Input material: Begin
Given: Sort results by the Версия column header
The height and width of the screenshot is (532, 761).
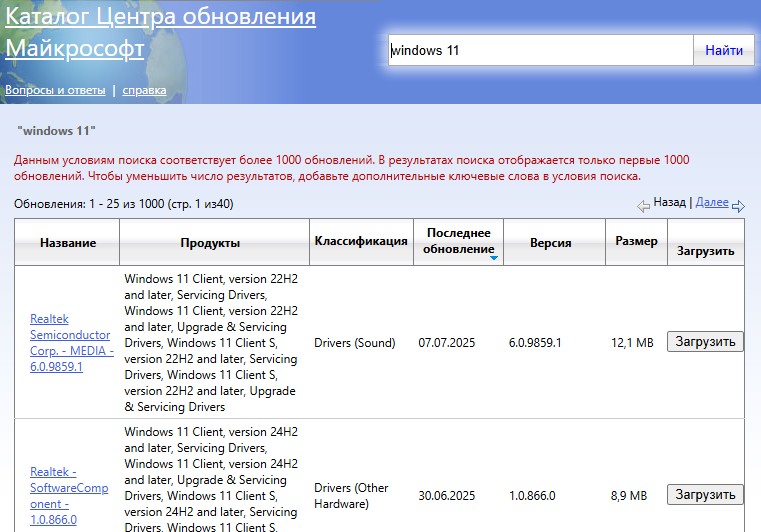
Input material: End
Input material: Begin
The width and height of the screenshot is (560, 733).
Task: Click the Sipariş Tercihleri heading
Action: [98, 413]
Input material: End
=== Task instructions ===
Look back at the entries above and repeat, unchanged, every line from the line holding "Given: Sort results" through the line holding "The height and".

=== Exercise solution ===
Given: Sort results by the Версия column header
The height and width of the screenshot is (532, 761).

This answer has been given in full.